◆ **Source extract**:
------------------------------------------------
Divorce Ponderings

There’s nothing more painful than the death of a marriage, no place where true grace is more needed. often the church sees divorce as the unforgiveable sin. How often have your heard the line, “Divorce never entered my mind. Murder, yes. Divorce, no.” Funny as it is, what that says is divorce is worse than murder! the other side, more common today, it a casual attitude: “divorce happens. Let’s get you into a recovery group so you can get on with life and find another spouse.” It’s not that obvious, but it comes out as a victim thing where the absent spouse if the sinner and the present one is just a wounded soul.

I’ve taken a first pass at a statement of divorce. I put it here, hoping I can get some good comments to move it toward some level of adequacy.

Biblical marriage is the publicly pledged, permanent, exclusive, covenantal union of one man and one woman, husband and wife for life. Jesus confirms the permanence of marriage, saying "they are no longer two, but one. Therefore what God has joined together, let man not separate."

(Matt. 19:6). Building strong marriages and families is one of the church’s highest goals (Eph. 5:22-32; 1 Pet. 3:1-7). When a marriage runs into difficulty, the priority is true reconciliation, not just patching up. Anything short of that is a failure to honor God’s commandment.
------------------------------------------------
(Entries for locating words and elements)
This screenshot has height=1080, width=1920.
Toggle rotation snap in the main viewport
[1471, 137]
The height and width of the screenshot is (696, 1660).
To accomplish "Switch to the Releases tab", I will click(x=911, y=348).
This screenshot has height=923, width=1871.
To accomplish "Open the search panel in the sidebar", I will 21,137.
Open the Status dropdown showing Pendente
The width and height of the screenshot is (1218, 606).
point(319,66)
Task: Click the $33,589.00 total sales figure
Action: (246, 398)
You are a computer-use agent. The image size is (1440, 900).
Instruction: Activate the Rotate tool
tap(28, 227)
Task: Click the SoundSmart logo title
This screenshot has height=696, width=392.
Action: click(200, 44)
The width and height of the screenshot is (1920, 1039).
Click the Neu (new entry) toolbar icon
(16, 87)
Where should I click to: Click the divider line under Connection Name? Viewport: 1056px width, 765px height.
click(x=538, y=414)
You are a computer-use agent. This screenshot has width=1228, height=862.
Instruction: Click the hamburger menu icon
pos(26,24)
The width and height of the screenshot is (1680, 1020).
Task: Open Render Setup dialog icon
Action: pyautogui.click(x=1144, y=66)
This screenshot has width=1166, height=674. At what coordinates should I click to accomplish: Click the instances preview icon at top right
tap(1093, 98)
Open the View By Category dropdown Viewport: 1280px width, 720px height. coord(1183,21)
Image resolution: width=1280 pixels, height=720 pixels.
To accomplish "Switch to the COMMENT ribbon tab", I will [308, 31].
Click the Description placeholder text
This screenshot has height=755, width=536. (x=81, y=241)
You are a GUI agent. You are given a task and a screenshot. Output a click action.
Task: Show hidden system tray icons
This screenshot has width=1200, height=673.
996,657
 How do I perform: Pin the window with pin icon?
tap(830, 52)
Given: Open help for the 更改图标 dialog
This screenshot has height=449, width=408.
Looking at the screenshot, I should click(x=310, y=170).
------------------------------------------------
◆ **Task instructions**:
[A] In the divorce post, copy the part that opens with the words containing "There’s nothing more" and closes with "level of adequacy.".
[B] Pick up the divorce post after its final sentence and keep writing it.

◆ **Responses to the exercise**:
[A]
There’s nothing more painful than the death of a marriage, no place where true grace is more needed. often the church sees divorce as the unforgiveable sin. How often have your heard the line, “Divorce never entered my mind. Murder, yes. Divorce, no.” Funny as it is, what that says is divorce is worse than murder! the other side, more common today, it a casual attitude: “divorce happens. Let’s get you into a recovery group so you can get on with life and find another spouse.” It’s not that obvious, but it comes out as a victim thing where the absent spouse if the sinner and the present one is just a wounded soul.

I’ve taken a first pass at a statement of divorce. I put it here, hoping I can get some good comments to move it toward some level of adequacy.

[B]
The Bible prohibits marital unfaithfulness of all kinds, including neglect (1 Cor. 7:3-4), sexual unfaithfulness before or during the marriage (Gal. 5:19-21), and leaving a marriage for another person (Mal. 2:14; Matt. 5:32). Failure to honor the marriage vows is always sin (Ex. 20:14; 1 Cor. 6:9; Heb. 13:4).

Divorce is when a marriage dies, when the soul tie, the life connection, between husband and wife is broken and cannot be repaired. Jesus addresses two specific things that can kill a marriage: hardness of heart (Matt. 19:8; Deut. 24:1) and sexual uncleanness (porneia Matt. 19:9). He is clear that there are no "approved" divorces, no circumstances where divorce is sin free. The grace agenda is always forgiveness, healing and reconciliation. But when that is impossible, where there is irreconcilable abandonment, death of the marriage, divorce is a reality. Even as Jesus condemns husbands who leave their wives for other women, He expects the abandoned wife to be remarried, charging the adultery to the husband (Matt. 5:32).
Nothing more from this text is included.